Especialistas também indicaram lacunas no estudo do Instituto Weizmann, que devem ser preenchidas.

Hagai Levine, pesquisador de saúde pública na Universidade Hebraica Hadassah em Jerusalém, advertiu que os cientistas observaram apenas tendências gerais no país e não rastrearam indivíduos que foram vacinados.

Em consequência, o estudo levanta diversas perguntas que não pode responder. Não está claro, por exemplo, por que os pesquisadores só viram a redução de casos, doenças graves e hospitalizações três semanas após o início da campanha. No teste clínico da vacina da Pfizer-BioNTech, pesquisadores observaram os primeiros sinais de proteção aproximadamente dez dias depois da primeira dose.
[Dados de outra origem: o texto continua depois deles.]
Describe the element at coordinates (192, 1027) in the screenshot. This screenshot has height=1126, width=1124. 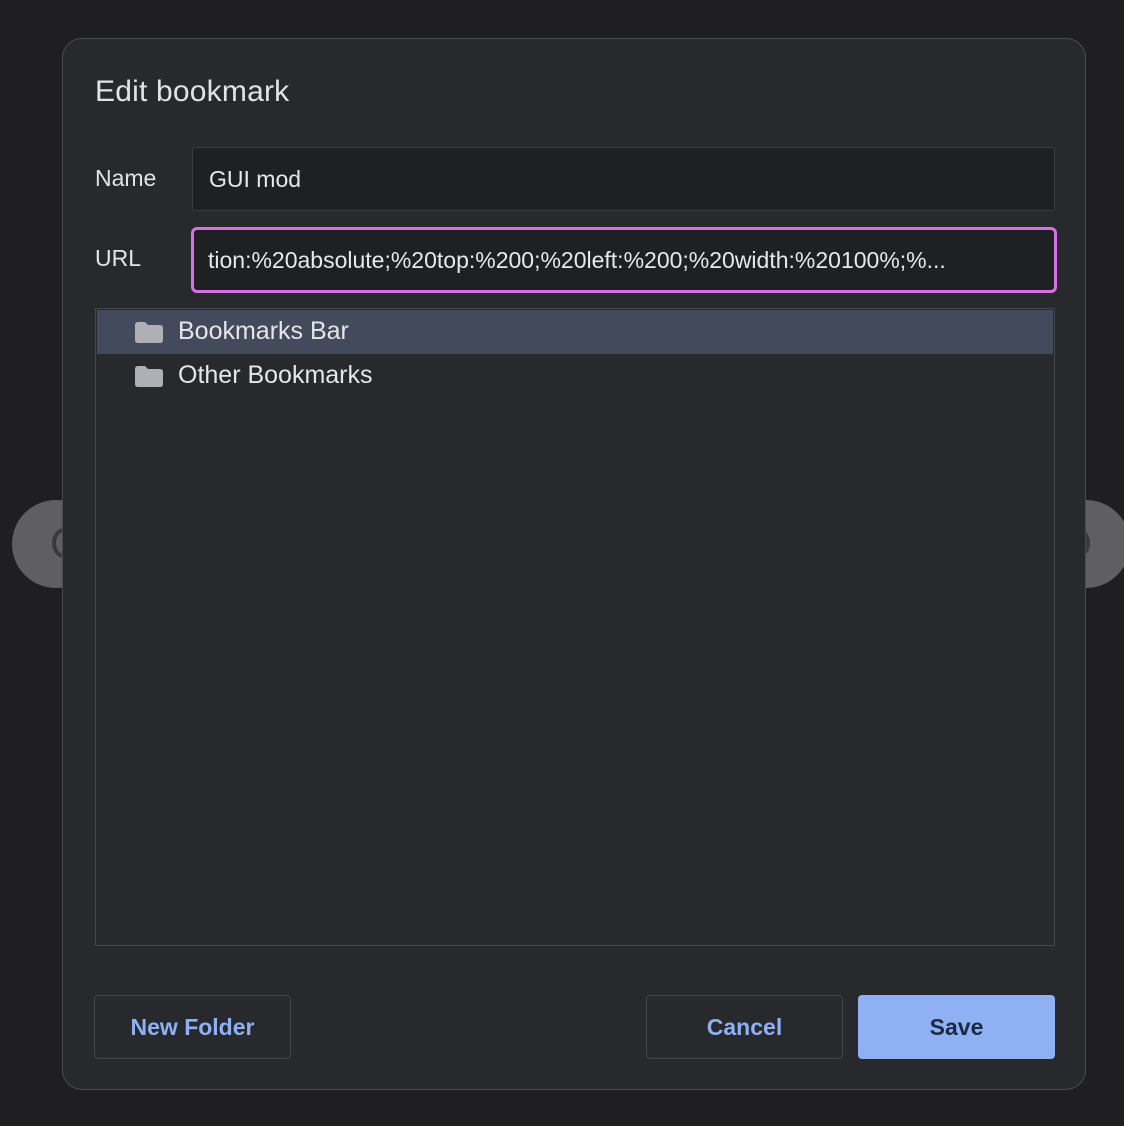
I see `new-folder-button: New Folder` at that location.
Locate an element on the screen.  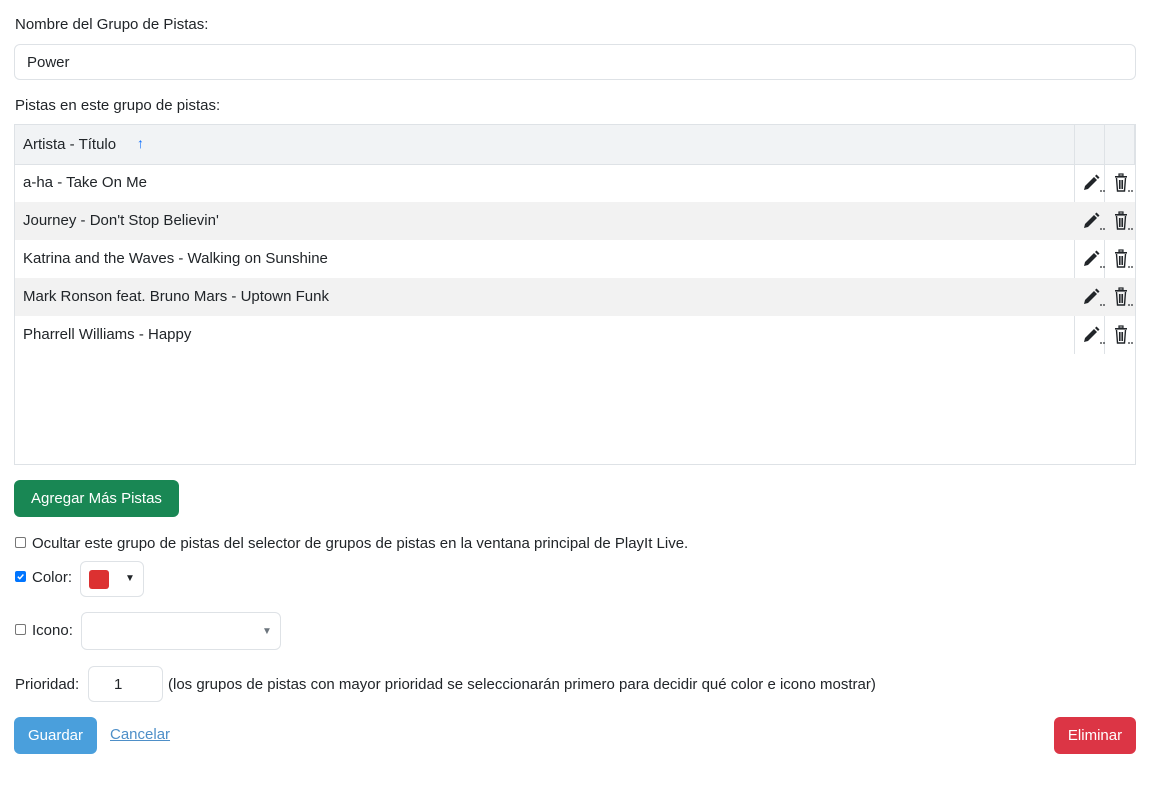
sort-ascending-icon: ↑ is located at coordinates (140, 143).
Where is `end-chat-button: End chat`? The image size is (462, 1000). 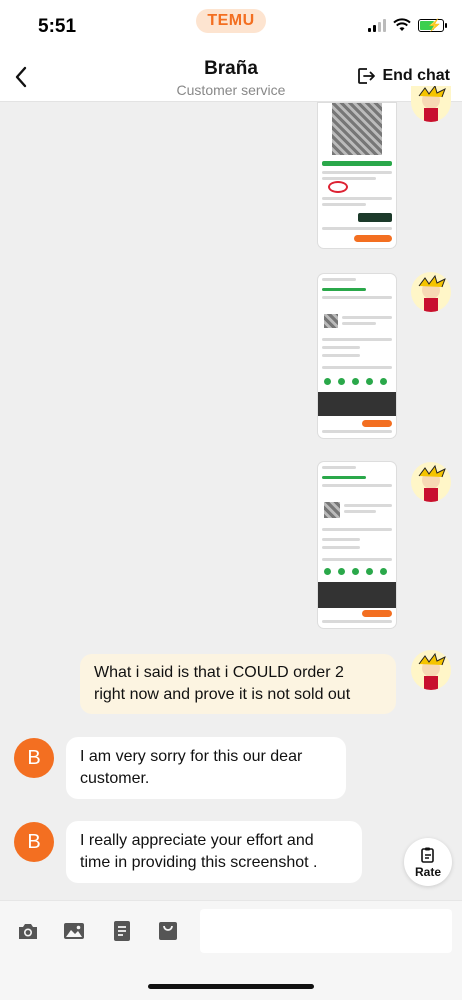 end-chat-button: End chat is located at coordinates (403, 76).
É possível que o efeito tenha sido mais lento em Israel porque a campanha de vacinação foi dirigida basicamente a pessoas idosas, cujo sistema imune pode levar mais tempo para criar uma defesa.

"A mensagem ao mundo é que mesmo que você esteja vacinando em um ritmo louco, como Israel, precisa ter paciência", disse Hagai Rossman, coautor do estudo do Weizmann. "Não há varinha mágica."